Abstract

Background: Immunosuppressants or anti-inflammatory drugs was used in treatment of bowel disease. The aim of the present article was to evaluate the intestinal anti-inflammatory properties activity of resveratrol nanoemulsion (RENE) against ulcerative colitis induced by DSS in rats.

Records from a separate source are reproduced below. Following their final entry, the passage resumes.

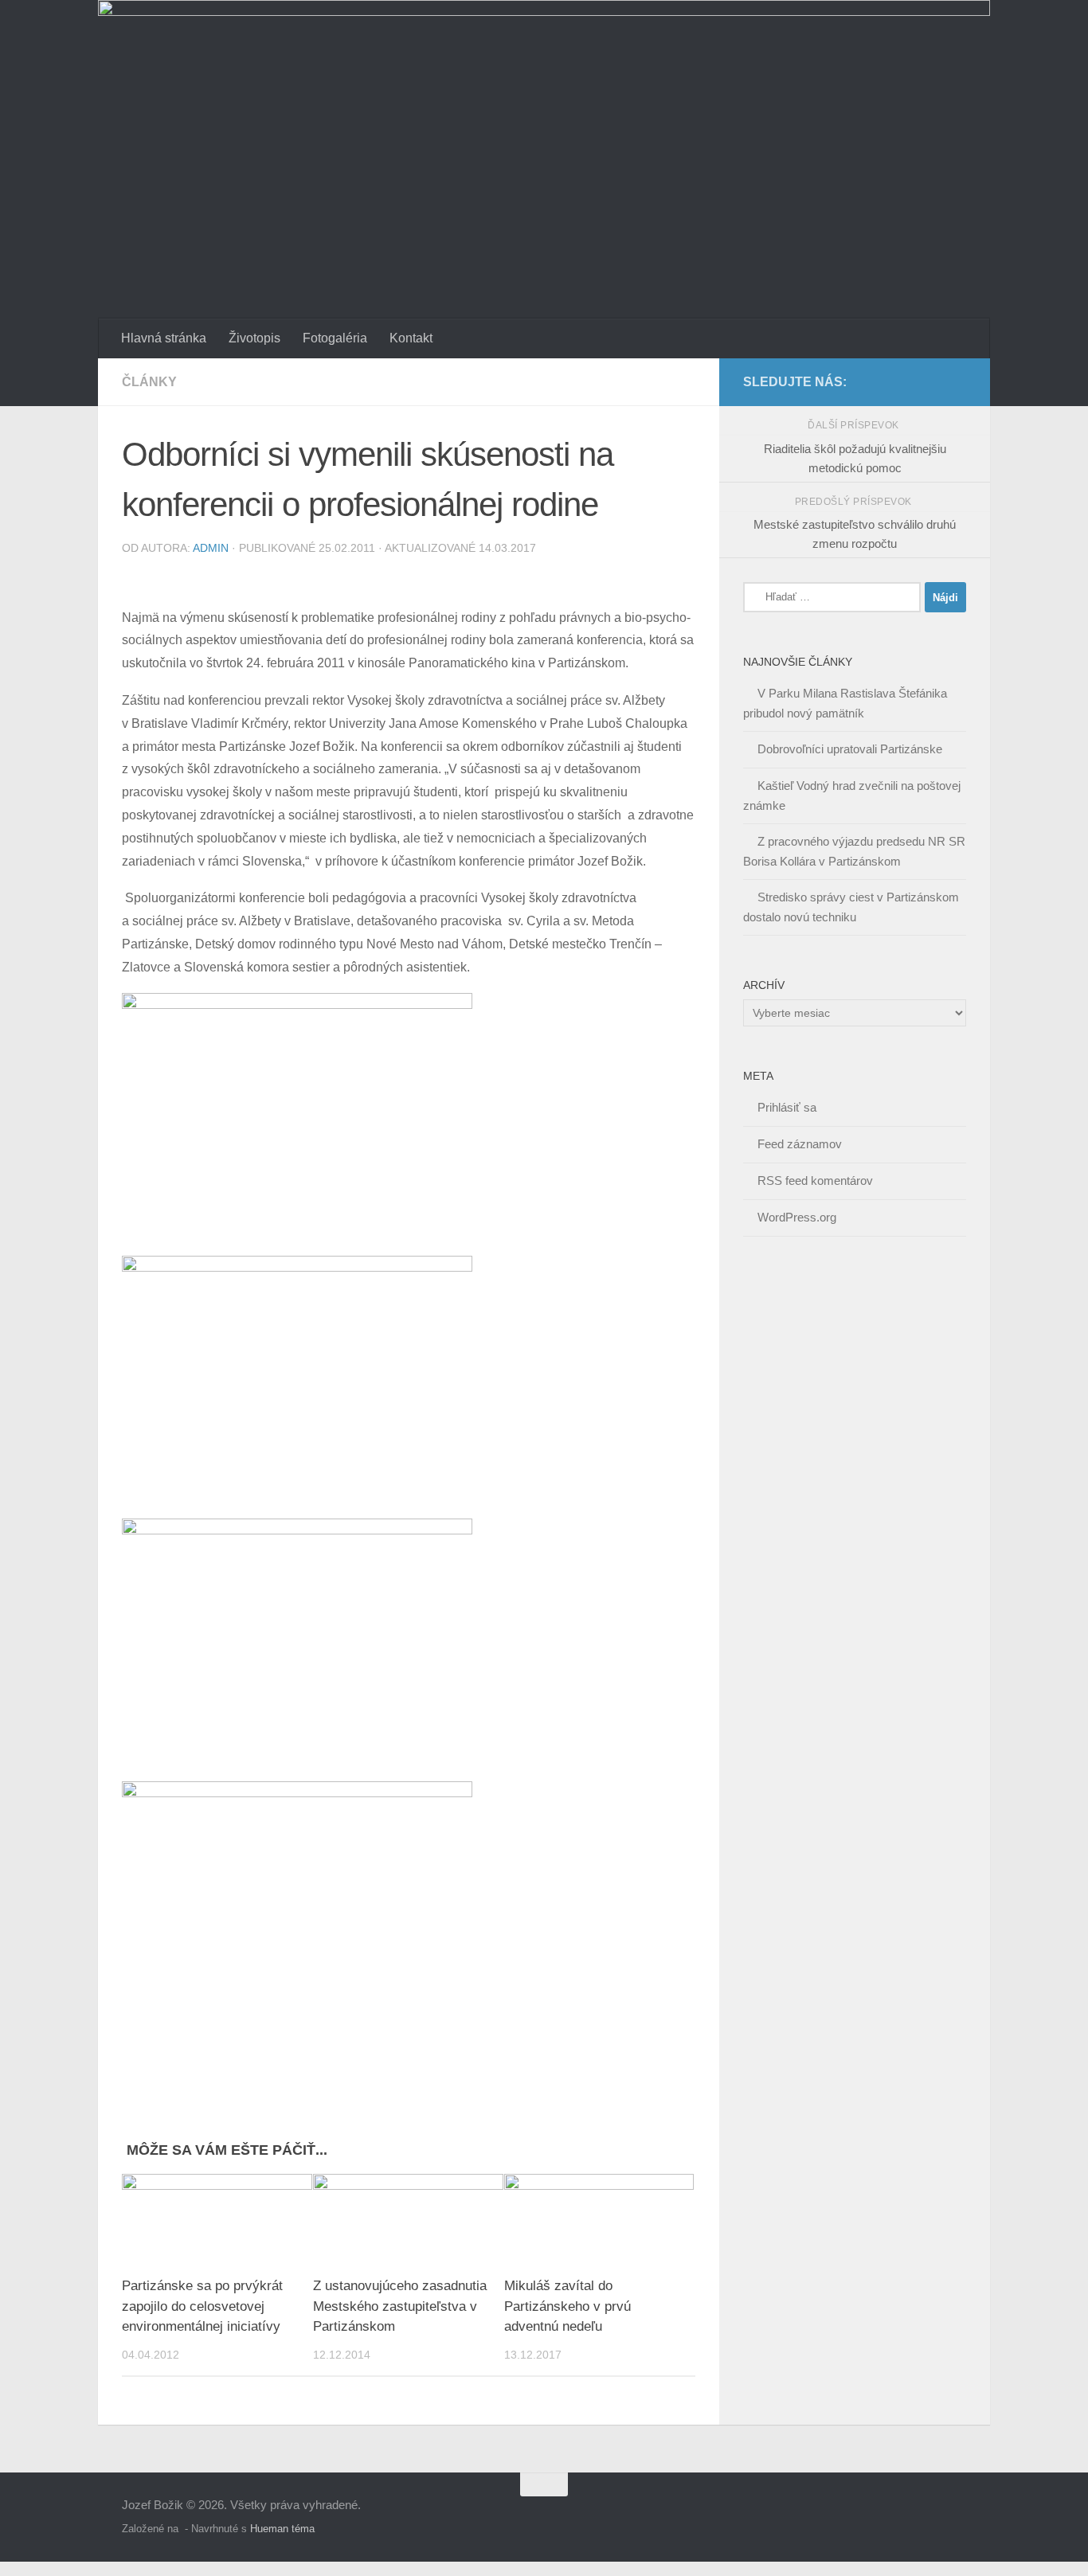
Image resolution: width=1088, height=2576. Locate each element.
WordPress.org (796, 1217)
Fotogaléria (335, 338)
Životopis (254, 338)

Results: RENE was prepared with size of 49.5 ± 0.05 nm and zeta potential of +15.75 with the observed shapes of nanoparticle was spherical. Also, RENE (39.75 mg/kg b.w.) was administered orally to DSS-induced colitic rats for 21 days

RENE (100 µM) significantly reduces in vitro the release of TGFB1 in the extracellular matrix of in human intestinal colorectal adenocarcinoma cell line and human colon carcinoma cell line HT29. The daily oral administration of the RENE at a concentration of 39.75 mg/kg body weight for 21 days to rats ameliorated the histological damage, body weight, DAI score, colon length and severity of DSS- induced colitis, and improved the compromised oxidative status of the colon. However, only the rats treated with RENE showed a significant reduction in the levels of different pro-inflammatory cytokines (TNF- α and MPO) and nitric oxide in comparison with the DSS control group. Moreover, RENE significantly decreases the gene expression of TGFB1 and IL-4 as well as significantly increases the gene expression of trefoil factor 3 (TFF3) in comparison with the DSS control group.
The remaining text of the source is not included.